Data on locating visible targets
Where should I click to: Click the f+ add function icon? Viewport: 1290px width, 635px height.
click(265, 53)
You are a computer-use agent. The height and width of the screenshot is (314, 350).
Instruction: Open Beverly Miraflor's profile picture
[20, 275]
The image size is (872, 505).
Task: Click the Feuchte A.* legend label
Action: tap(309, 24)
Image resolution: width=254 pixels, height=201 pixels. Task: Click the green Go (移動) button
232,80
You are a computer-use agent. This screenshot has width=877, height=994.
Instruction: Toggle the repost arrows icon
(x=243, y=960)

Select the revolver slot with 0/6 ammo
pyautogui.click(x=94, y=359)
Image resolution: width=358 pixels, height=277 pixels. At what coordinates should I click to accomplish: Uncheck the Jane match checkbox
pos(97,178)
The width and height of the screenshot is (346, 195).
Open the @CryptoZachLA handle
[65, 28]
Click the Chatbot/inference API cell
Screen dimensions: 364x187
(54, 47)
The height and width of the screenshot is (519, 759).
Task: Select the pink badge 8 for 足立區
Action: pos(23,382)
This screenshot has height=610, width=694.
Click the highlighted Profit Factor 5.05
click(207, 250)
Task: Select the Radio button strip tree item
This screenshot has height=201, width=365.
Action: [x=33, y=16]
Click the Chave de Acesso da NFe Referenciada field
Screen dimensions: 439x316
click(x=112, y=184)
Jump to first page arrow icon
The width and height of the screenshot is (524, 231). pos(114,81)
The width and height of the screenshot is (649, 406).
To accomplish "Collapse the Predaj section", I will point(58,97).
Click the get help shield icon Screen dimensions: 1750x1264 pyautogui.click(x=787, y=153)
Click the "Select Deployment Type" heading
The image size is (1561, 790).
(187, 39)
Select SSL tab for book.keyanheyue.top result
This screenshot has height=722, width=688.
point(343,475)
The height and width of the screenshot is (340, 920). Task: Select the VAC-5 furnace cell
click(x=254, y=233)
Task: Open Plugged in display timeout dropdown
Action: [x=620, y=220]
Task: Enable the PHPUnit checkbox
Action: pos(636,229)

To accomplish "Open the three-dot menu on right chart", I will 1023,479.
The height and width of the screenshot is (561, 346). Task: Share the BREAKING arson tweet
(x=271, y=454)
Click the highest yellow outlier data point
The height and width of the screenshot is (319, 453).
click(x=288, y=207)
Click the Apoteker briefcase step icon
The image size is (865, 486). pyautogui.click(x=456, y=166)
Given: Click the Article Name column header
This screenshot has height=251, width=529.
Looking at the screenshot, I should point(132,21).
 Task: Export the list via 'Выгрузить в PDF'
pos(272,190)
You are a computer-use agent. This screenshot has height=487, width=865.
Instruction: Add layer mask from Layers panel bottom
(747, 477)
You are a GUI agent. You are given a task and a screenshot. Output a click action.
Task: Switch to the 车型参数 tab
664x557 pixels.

-- EXERCISE DIRECTIONS --
Give every line of the rows above as a Markdown table with the columns Line and Text, numbering the lines in order and skipping blank ones.

-- TASK OUTPUT --
| Line | Text |
|---|---|
| 1 | Where should I click to: Click the f+ add function icon? Viewport: 1290px width, 635px height. |
| 2 | click(265, 53) |
| 3 | You are a computer-use agent. The height and width of the screenshot is (314, 350). |
| 4 | Instruction: Open Beverly Miraflor's profile picture |
| 5 | [20, 275] |
| 6 | The image size is (872, 505). |
| 7 | Task: Click the Feuchte A.* legend label |
| 8 | Action: tap(309, 24) |
| 9 | Image resolution: width=254 pixels, height=201 pixels. Task: Click the green Go (移動) button |
| 10 | 232,80 |
| 11 | You are a computer-use agent. This screenshot has width=877, height=994. |
| 12 | Instruction: Toggle the repost arrows icon |
| 13 | (x=243, y=960) |
| 14 | Select the revolver slot with 0/6 ammo |
| 15 | pyautogui.click(x=94, y=359) |
| 16 | Image resolution: width=358 pixels, height=277 pixels. At what coordinates should I click to accomplish: Uncheck the Jane match checkbox |
| 17 | pos(97,178) |
| 18 | The width and height of the screenshot is (346, 195). |
| 19 | Open the @CryptoZachLA handle |
| 20 | [65, 28] |
| 21 | Click the Chatbot/inference API cell |
| 22 | Screen dimensions: 364x187 |
| 23 | (54, 47) |
| 24 | The height and width of the screenshot is (519, 759). |
| 25 | Task: Select the pink badge 8 for 足立區 |
| 26 | Action: pos(23,382) |
| 27 | This screenshot has height=610, width=694. |
| 28 | Click the highlighted Profit Factor 5.05 |
| 29 | click(207, 250) |
| 30 | Task: Select the Radio button strip tree item |
| 31 | This screenshot has height=201, width=365. |
| 32 | Action: [x=33, y=16] |
| 33 | Click the Chave de Acesso da NFe Referenciada field |
| 34 | Screen dimensions: 439x316 |
| 35 | click(x=112, y=184) |
| 36 | Jump to first page arrow icon |
| 37 | The width and height of the screenshot is (524, 231). pos(114,81) |
| 38 | The width and height of the screenshot is (649, 406). |
| 39 | To accomplish "Collapse the Predaj section", I will point(58,97). |
| 40 | Click the get help shield icon Screen dimensions: 1750x1264 pyautogui.click(x=787, y=153) |
| 41 | Click the "Select Deployment Type" heading |
| 42 | The image size is (1561, 790). |
| 43 | (187, 39) |
| 44 | Select SSL tab for book.keyanheyue.top result |
| 45 | This screenshot has height=722, width=688. |
| 46 | point(343,475) |
| 47 | The height and width of the screenshot is (340, 920). Task: Select the VAC-5 furnace cell |
| 48 | click(x=254, y=233) |
| 49 | Task: Open Plugged in display timeout dropdown |
| 50 | Action: [x=620, y=220] |
| 51 | Task: Enable the PHPUnit checkbox |
| 52 | Action: pos(636,229) |
| 53 | To accomplish "Open the three-dot menu on right chart", I will 1023,479. |
| 54 | The height and width of the screenshot is (561, 346). Task: Share the BREAKING arson tweet |
| 55 | (x=271, y=454) |
| 56 | Click the highest yellow outlier data point |
| 57 | The height and width of the screenshot is (319, 453). |
| 58 | click(x=288, y=207) |
| 59 | Click the Apoteker briefcase step icon |
| 60 | The image size is (865, 486). pyautogui.click(x=456, y=166) |
| 61 | Given: Click the Article Name column header |
| 62 | This screenshot has height=251, width=529. |
| 63 | Looking at the screenshot, I should point(132,21). |
| 64 |  Task: Export the list via 'Выгрузить в PDF' |
| 65 | pos(272,190) |
| 66 | You are a computer-use agent. This screenshot has height=487, width=865. |
| 67 | Instruction: Add layer mask from Layers panel bottom |
| 68 | (747, 477) |
| 69 | You are a GUI agent. You are given a task and a screenshot. Output a click action. |
| 70 | Task: Switch to the 车型参数 tab |
| 71 | 664x557 pixels. |